What the exercise asks = All of the data must be written out verbatim, with pictures excluded.

════════════════════

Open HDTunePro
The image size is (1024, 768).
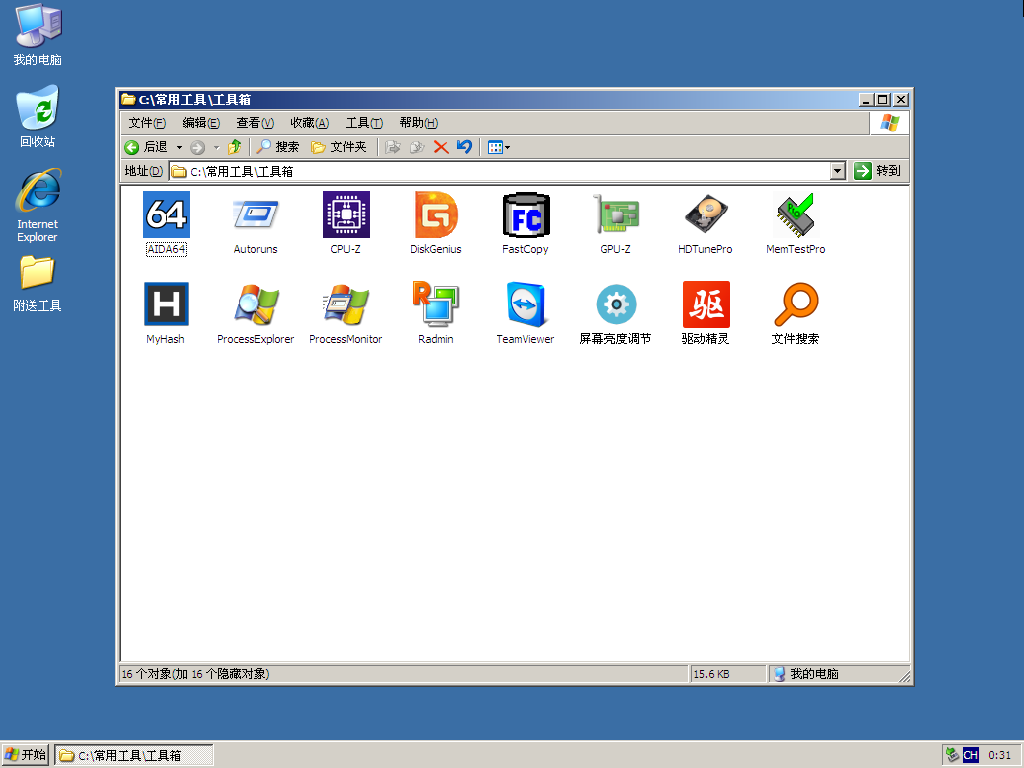[705, 215]
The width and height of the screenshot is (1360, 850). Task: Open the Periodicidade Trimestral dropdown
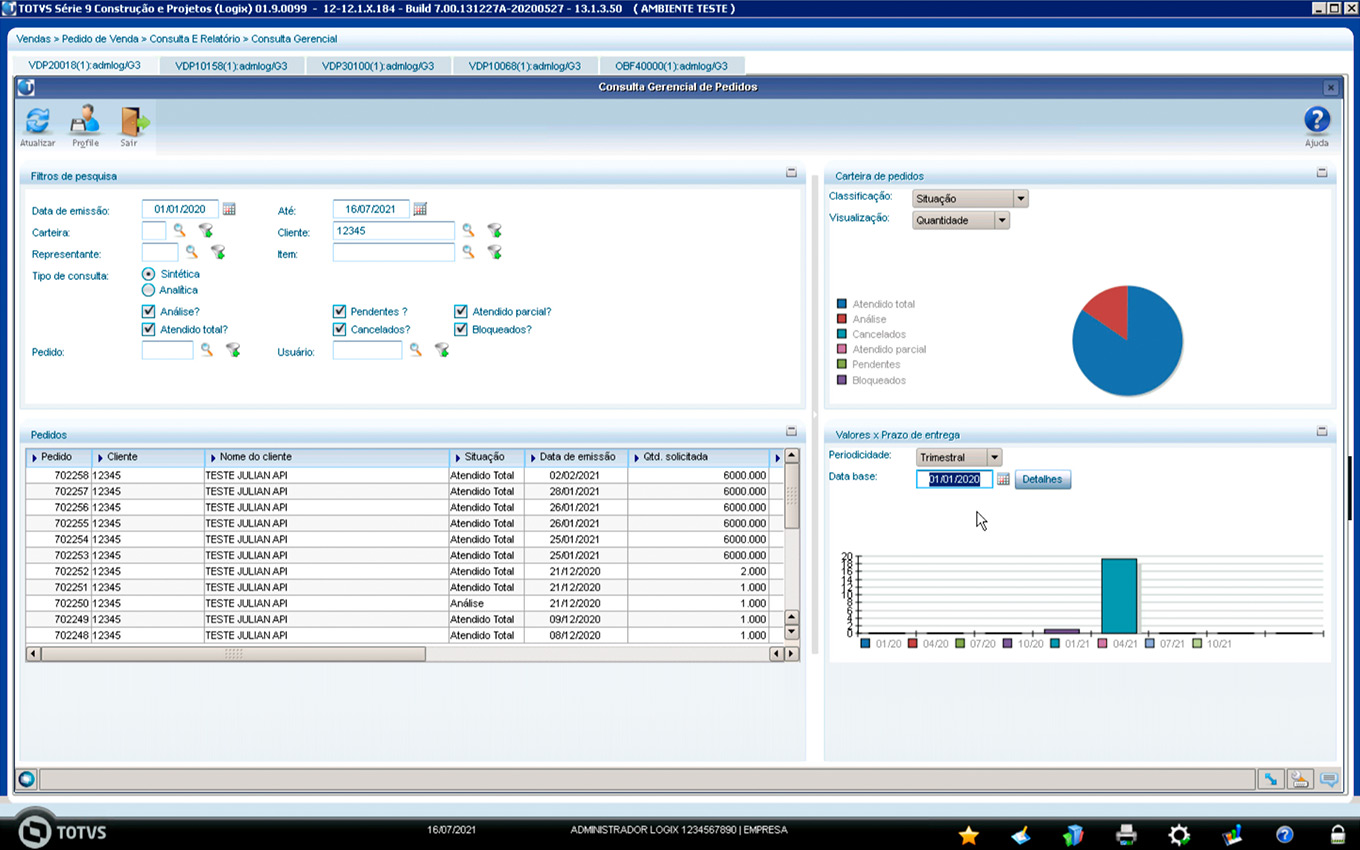pos(993,457)
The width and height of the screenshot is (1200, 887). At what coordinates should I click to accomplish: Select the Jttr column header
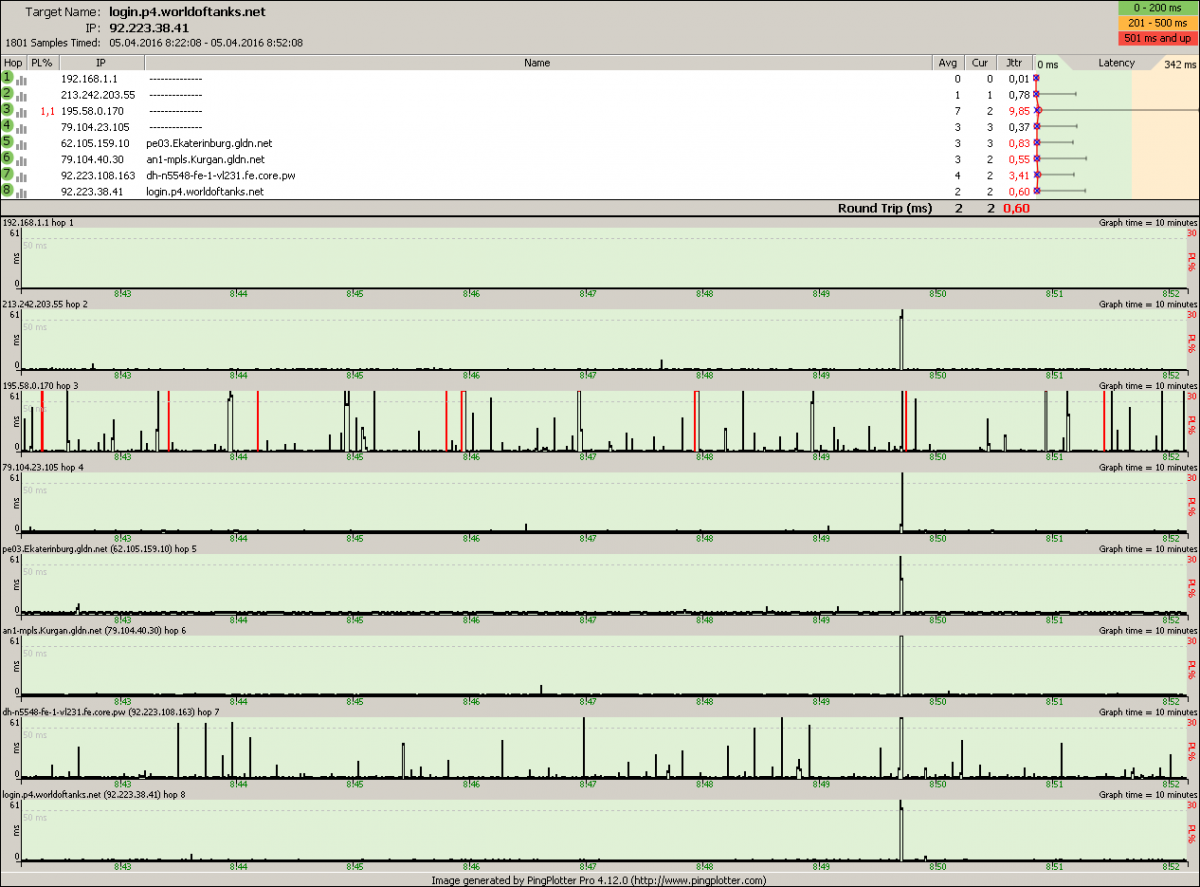(x=1015, y=63)
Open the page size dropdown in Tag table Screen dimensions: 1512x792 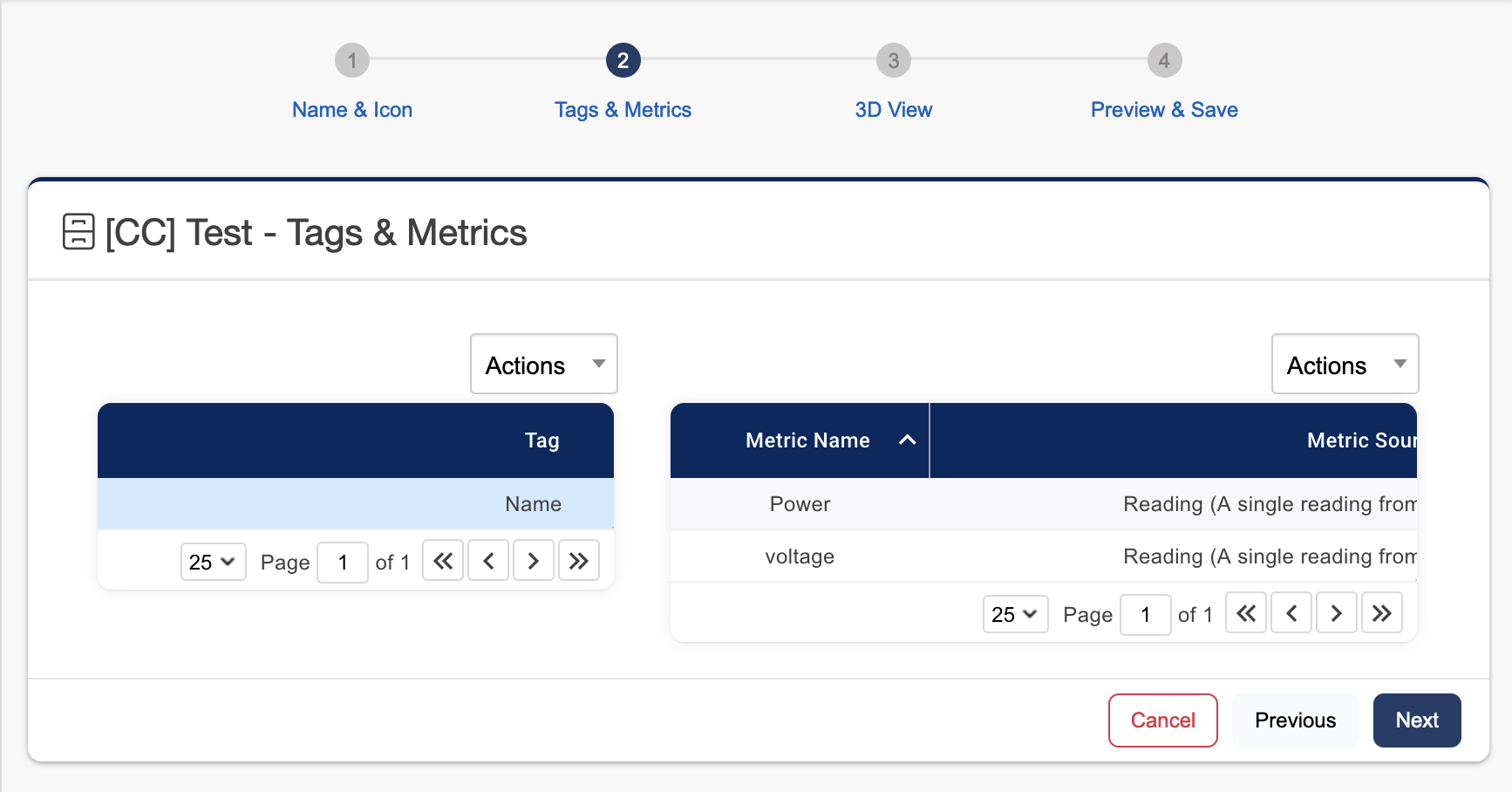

════════════════════

Answer section =
Open HDTunePro
The image size is (1024, 768).
[705, 215]
The width and height of the screenshot is (1360, 850). Task: Open the Periodicidade Trimestral dropdown
pos(993,457)
The width and height of the screenshot is (1200, 887). At what coordinates should I click to accomplish: Select the Jttr column header
(x=1015, y=63)
Open the page size dropdown in Tag table Screen dimensions: 1512x792 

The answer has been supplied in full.